她是谁?
她......是在讨厌我吗?
不过两个小时后,江念栀就弄清楚了这人是谁。
正在给她讲戏的吕袖突然向远处招手,“余遥!来!”
江念栀顺着吕袖招手的方向看去,刚才在窗后的脸出现在面前。
这是两人剧外的初见,而她们一会儿要拍的也是剧中的初见。剧本上写道,江念栀饰演的田蔷枝对女主角陈天说,“你好漂亮,漂亮的像冬天。”
剧本里的陈天就这样走了出来,确实漂亮的像冬天。
漂亮的像冬天是一种什么概念呢,是单调的黑白色,余遥清淡的五官就是这样,像一副水墨画。
好特别的一张脸。
可......怎么好像在哪见过。
我看过她的作品吗?
江念栀有些纳闷。
但余遥走得越近江念栀那种莫名的熟悉感就越强烈。
吕袖站在两人中间介绍后便去盯着摄像架机位。
两人默契的裹紧大衣,站在场边四处张望,谁都没有开口。
江念栀真是不习惯这种场合,不会她还是做足了心理准备后,递过自己的手,“您好。”
她向来讨厌冬天。讨厌冷冽的风和无尽的沉默。刚才隔着距离的匆匆一瞥,余遥就给她这种感觉。现在站在她身边,气场更是强烈。
余遥伸手回握,客气的回答道,“你好。”
余遥的声音也和江念栀预想的一样,不是少女的娇嗔,也不尖锐,像新闻播报里女主持人的声音,像薄荷糖。
奇怪,这个声音江念栀也觉得有些熟悉。
“那个……虽然听起来很像套近乎,但是余老师,我们是不是见过。”
“嗯,见过。”余遥将手中的剧本翻了一页后云淡风轻地说,“江老师当时说要包养我”
啪嗒一声,江念栀手中的剧本摔在雪地里。
“啊?”
一个月前。
“江念栀,你真行,脸上挂个巴掌印也不耽误你来酒吧玩啊!”
在酒吧门口等江念栀一个小时的都郁看到江念栀的那张脸脸色一变,瞬间原谅了她。
“谁知道江盛强这次来真的!我真不想嫁给郑荻。”
都郁一边心疼的摸江念栀的脸一边怒骂,“你爸下手真狠!畜生!你是他亲生的吗?”
江念栀忍着半边脸的肿胀,将都郁的手移开,若无其事的说,“谁对江盛强有用谁就是他亲生的。”
都郁无奈谈了口气,又想到今天的目的是陪江念栀庆祝,便不再扫兴,一边拉着江念栀往酒吧进,一边再三确认,“所以,真决定勇闯娱乐圈了大小姐?”

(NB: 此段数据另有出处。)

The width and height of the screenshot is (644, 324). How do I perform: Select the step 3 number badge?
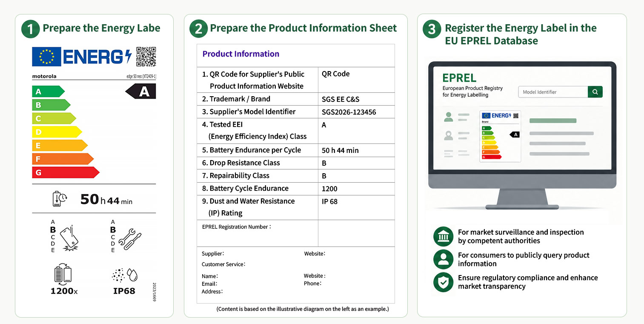[432, 29]
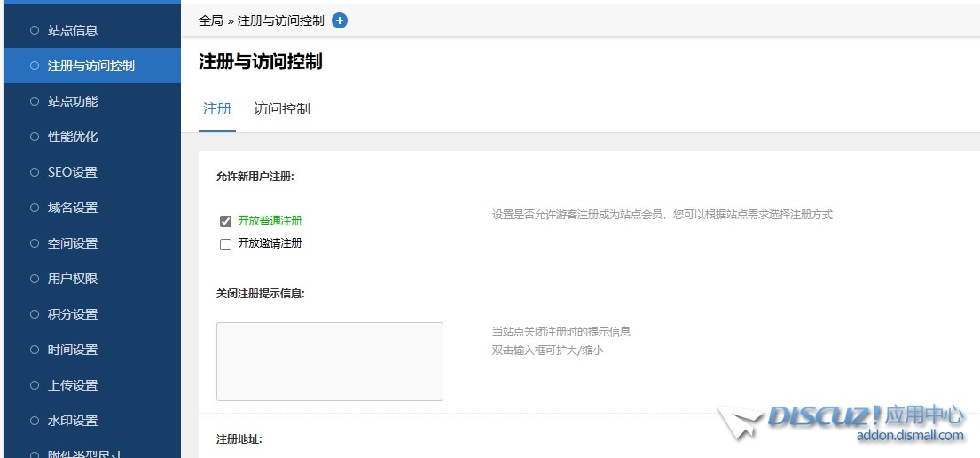This screenshot has width=980, height=458.
Task: Click the 全局 breadcrumb link
Action: [211, 20]
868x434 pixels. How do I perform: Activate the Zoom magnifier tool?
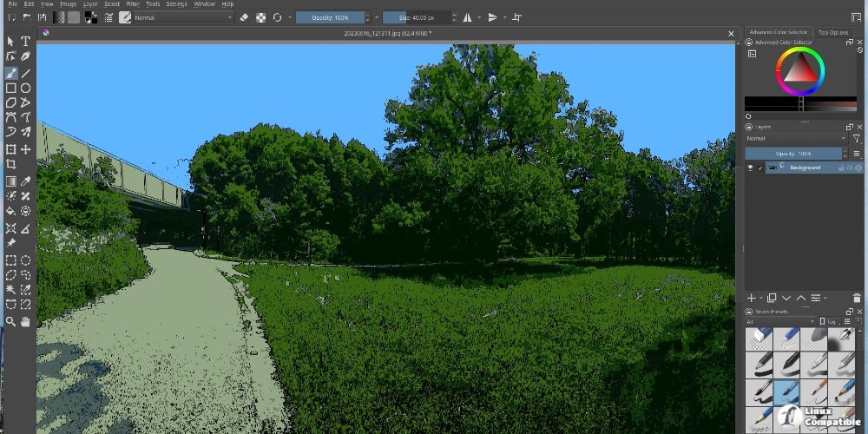(x=11, y=321)
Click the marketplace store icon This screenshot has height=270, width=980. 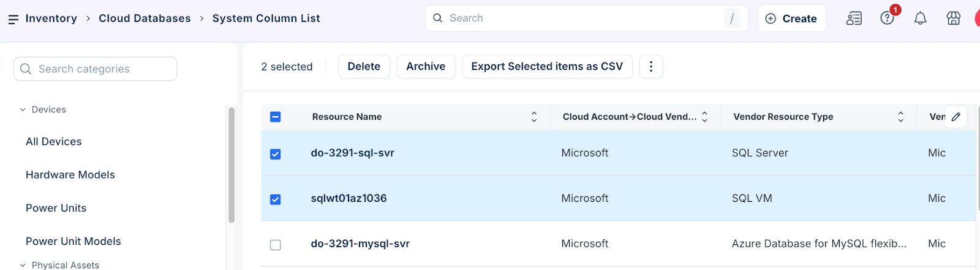tap(953, 18)
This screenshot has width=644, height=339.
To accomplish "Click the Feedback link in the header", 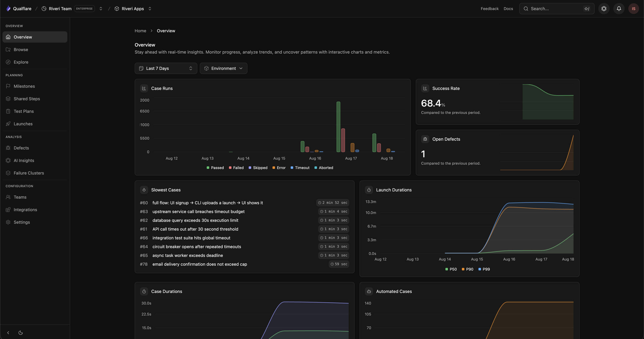I will click(490, 9).
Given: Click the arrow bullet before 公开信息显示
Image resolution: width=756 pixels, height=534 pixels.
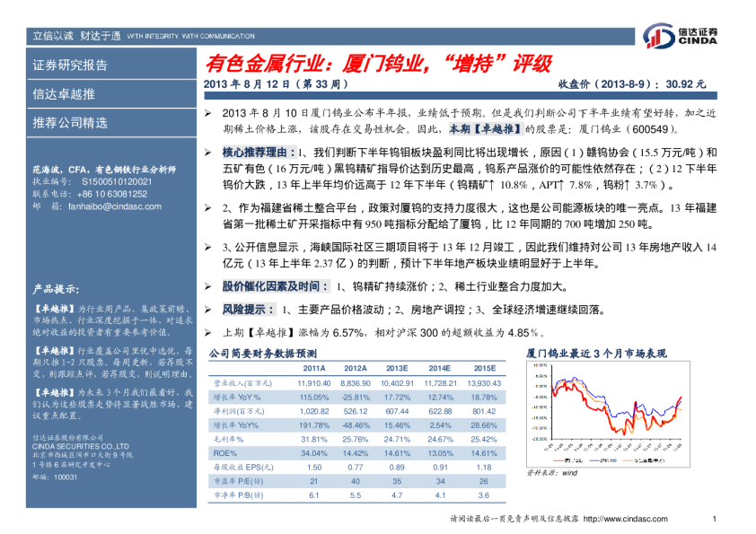Looking at the screenshot, I should pyautogui.click(x=207, y=246).
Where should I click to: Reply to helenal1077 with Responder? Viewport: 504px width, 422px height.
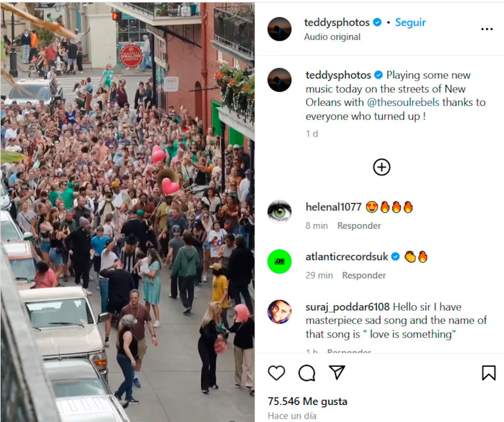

“我合同都跟我哥签完了,今晚,最后一次享受素人的身份!”
“敬我们小栀最后的自由!”都郁举起酒杯一饮而尽。
江念栀也不示弱的一杯接一杯的喝,“敬自由!”
“什么?敬顶流?”音乐声大的都郁听不清江念栀的呼喊。
“对,敬顶流。”江念栀被她逗笑。
虽然都郁听错了,但性质差不多,成为顶流,她才能从江盛强那里拿回自己的自由。
酒过三巡,不知道是酒精的作用还是江盛强的那个巴掌,江念栀觉得自己的脑袋像是被塞满了湿棉花,又涨又沉。
“都郁,我出去透口气。”她强忍不适起身,钻出酒吧门口。
流动的清新的空气扑面而来,江念栀才清醒了一点。
江念栀看着远处大厦上巨大的广告灯牌一次又一次深呼吸。
有一天,那上面会挂着她吗?
如果真要挂上她,那还挺尴尬的。
来往的人群时不时撞到站在门口的她,知道自己碍事的江念栀识趣的让路,转身向一旁漫无目的走着。
脸上火辣辣的痛和头的胀痛分散着江念栀的注意力,本就发晕的她,产生了一种在船上走路的错觉。
“都郁今天点的这酒度数怎么这么……”
还没等说完,江念栀脚下一空,失重的向前面倒去。
江念栀一边惊呼,一边护住自己的脸,“啊!!!!”
天啊!不会还没成为顶流就先毁容了吧。
但她还没落地,就被人一把拽了回来,江念栀还没找回重心,下一秒就直接栽到那人怀里。
扑面而来的木质香气包裹住她,随后悦耳的女声在她头顶响起,声音清淡的像吹来一股冷气,“没事吧?”
江念栀抓住那人的手臂找回重心站稳,眼前颠倒的世界逐渐平稳清晰,随后一张比那个声音更精彩的脸出现在她的眼前。